ACTIVITY: Nothing after the line containing "Given: Open 任务管理 in the top navigation" belongs in the answer; write out exactly every line from the start of the material up to it, including it.

AVAILABLE RECORDS:
━━━━━━

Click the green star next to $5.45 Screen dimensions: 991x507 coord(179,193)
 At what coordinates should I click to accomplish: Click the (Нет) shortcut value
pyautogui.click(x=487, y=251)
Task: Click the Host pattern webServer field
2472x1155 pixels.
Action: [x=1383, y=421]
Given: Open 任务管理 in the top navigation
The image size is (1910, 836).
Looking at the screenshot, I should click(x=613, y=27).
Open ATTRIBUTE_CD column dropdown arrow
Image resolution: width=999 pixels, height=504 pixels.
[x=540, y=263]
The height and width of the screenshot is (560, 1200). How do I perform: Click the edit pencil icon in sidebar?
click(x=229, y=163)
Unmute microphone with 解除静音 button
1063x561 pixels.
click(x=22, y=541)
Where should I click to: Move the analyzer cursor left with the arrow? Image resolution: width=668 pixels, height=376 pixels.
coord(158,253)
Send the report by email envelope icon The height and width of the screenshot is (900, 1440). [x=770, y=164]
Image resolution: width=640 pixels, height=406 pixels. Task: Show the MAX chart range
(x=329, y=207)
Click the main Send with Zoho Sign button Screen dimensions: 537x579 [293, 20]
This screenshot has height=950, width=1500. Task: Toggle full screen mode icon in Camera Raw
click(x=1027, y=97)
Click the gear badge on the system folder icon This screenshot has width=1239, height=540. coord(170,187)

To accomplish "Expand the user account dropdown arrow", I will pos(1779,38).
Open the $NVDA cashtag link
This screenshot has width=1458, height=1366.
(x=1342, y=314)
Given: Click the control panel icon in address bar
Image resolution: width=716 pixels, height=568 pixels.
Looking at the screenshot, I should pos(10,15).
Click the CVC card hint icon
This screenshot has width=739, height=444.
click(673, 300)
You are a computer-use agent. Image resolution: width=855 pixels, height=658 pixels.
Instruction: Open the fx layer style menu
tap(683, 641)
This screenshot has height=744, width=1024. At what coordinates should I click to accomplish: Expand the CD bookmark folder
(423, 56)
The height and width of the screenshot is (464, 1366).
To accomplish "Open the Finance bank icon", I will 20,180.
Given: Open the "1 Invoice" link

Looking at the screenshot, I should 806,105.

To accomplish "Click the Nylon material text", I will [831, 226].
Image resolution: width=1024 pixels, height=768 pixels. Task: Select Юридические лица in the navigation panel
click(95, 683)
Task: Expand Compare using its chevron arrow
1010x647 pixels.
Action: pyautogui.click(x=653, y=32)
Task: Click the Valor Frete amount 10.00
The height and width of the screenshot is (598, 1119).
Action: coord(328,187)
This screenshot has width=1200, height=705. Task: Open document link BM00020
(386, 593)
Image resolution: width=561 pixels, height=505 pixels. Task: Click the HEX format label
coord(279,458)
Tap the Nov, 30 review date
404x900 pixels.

━━━━━━

YOUR RESPONSE:
Click the green star next to $5.45 Screen dimensions: 991x507 coord(179,193)
 At what coordinates should I click to accomplish: Click the (Нет) shortcut value
pyautogui.click(x=487, y=251)
Task: Click the Host pattern webServer field
2472x1155 pixels.
Action: [x=1383, y=421]
Given: Open 任务管理 in the top navigation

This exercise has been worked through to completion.